Source extract:

-=-=-=-=-

Psychological Profiles Should Be Considered When Treating Pain

Pain treatments often target either the brain or body, but data show that treatments often benefit both.
Pain treatments often target either the brain or body, but data show that treatments often benefit both.

LAS VEGAS — Available pain treatments target the body, brain, or more commonly both, and matching treatments to pain mechanisms will improve outcomes for patients with pain, according to a presentation at PAINWeek 2016. 

Roger B. Fillingim, PhD, a distinguished professor at the University of Florida (UF) College of Dentistry and director of the UF Pain Research and Intervention Center of Excellence, noted that, while pain conditions are not typically thought of as "peripheral or central," phenotyping each patient and having an idea of what specifically is being targeted, peripheral or central pain, can facilitate treatment choices. 

Dr Fillingim explained there are numerous pain medications available—according to one website, 537 in all—that fall under various headings, including anesthetics, antidepressants, opioids, and others. Procedural options for addressing pain are also numerous, ranging from surgery, to physical modalities such as light therapy and massage, to psychological interventions like biofeedback, to alternative therapies such as acupuncture. All of these interventions have varying success, which is often dependent upon the patient.

-=-=-=-=-

Check your understanding:
(A) Answer these questions using the article on pain treatment:
(i) At what event was the presentation given?
(ii) What center does Roger B. Fillingim direct?
(iii) How many pain medications does one website list, according to Dr Fillingim?
(B) Continue the article on pain treatment, starting after its final sentence.

Pixel coordinate grounding data
-=-=-=-=-

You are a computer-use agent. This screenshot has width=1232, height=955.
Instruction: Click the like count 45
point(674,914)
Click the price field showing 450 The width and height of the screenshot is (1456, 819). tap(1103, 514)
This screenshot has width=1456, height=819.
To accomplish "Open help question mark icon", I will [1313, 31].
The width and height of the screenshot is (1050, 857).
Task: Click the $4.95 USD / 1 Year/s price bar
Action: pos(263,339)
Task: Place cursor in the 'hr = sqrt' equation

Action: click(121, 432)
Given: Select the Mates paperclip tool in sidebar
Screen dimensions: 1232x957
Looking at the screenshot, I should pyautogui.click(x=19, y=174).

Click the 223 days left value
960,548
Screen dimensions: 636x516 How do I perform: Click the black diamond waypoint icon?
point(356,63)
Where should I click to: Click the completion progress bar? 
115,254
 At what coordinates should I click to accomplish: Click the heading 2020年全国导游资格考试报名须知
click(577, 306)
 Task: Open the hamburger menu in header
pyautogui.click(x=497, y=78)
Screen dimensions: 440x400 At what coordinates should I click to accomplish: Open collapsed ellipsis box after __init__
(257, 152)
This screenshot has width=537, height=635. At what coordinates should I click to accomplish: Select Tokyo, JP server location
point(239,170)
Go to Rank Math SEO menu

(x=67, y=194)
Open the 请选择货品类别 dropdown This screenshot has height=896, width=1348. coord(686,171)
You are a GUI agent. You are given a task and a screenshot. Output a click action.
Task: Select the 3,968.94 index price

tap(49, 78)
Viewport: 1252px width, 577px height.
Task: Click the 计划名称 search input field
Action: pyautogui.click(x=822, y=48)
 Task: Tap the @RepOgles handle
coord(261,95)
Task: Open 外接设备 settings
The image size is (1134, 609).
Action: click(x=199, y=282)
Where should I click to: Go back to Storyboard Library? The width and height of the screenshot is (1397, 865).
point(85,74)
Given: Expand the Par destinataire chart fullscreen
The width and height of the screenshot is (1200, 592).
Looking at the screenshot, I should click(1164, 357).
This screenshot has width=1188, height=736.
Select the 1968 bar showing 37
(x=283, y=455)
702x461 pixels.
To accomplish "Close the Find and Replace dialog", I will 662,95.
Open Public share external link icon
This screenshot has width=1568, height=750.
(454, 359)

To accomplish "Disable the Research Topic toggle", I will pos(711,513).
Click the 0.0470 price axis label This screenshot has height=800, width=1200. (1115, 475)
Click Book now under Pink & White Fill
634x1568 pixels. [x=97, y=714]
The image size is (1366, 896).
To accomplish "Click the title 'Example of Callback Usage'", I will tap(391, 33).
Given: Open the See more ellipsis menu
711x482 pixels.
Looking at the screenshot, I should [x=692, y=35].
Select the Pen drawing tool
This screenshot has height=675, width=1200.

-=-=-=-=-

Responses by item number:
(A)
(i) PAINWeek 2016, in Las Vegas.
(ii) The UF Pain Research and Intervention Center of Excellence.
(iii) 537.

(B)
As an example of how patients cope with pain and interventions differently, Dr Fillingim described a study that he and his colleagues conducted that looked at patients who were tested by dropping their hands into ice cold water after they had been subjected to rising heat. "Before and after we asked them to stick their other hand in ice cold water, For some patients, there was a relief response, but that only happened for our low distress group. All of the other psychological profiles failed to show a pain inhibitory response." For this reason other factors, including psychological profiles, should be considered when deciding upon treatment approaches, he noted.

Studies have also demonstrated that procedural interventions can have a direct impact on the brain. Dr Fillingim describedd a study by Gwilym and associates that examined data on 16 patients who had underwent hip arthroplasty.2 In that study, the researchers concluded that "gray matter volume decreases within the left thalamus in the presence of chronic pain and disability in patients with hip ostearthritis. The results also show that these thalamic volume changes reverse after hip arthroplasty and are associated with decreased pain and increased function."

"So did this treatment target the body or the brain?" Dr Fillingim asked the audience. "Inevitably, what we do is we end up treating both."

References

1. Fillingim RB. The brain or the body: what is the target for pain treatment? Presented at: PAINWeek 2016. Las Vegas, NV; September 6-10, 2016.

2. Gwilym SE, Filippini N, Douaud G, et al. Thalamic atrophy associated with painful osteoarthritis of the hip is reversible after arthroplasty: A longitudinal voxel-based morphometric study. Arthritis Rheumatol. 2010;doi: 10.1002/art.27585.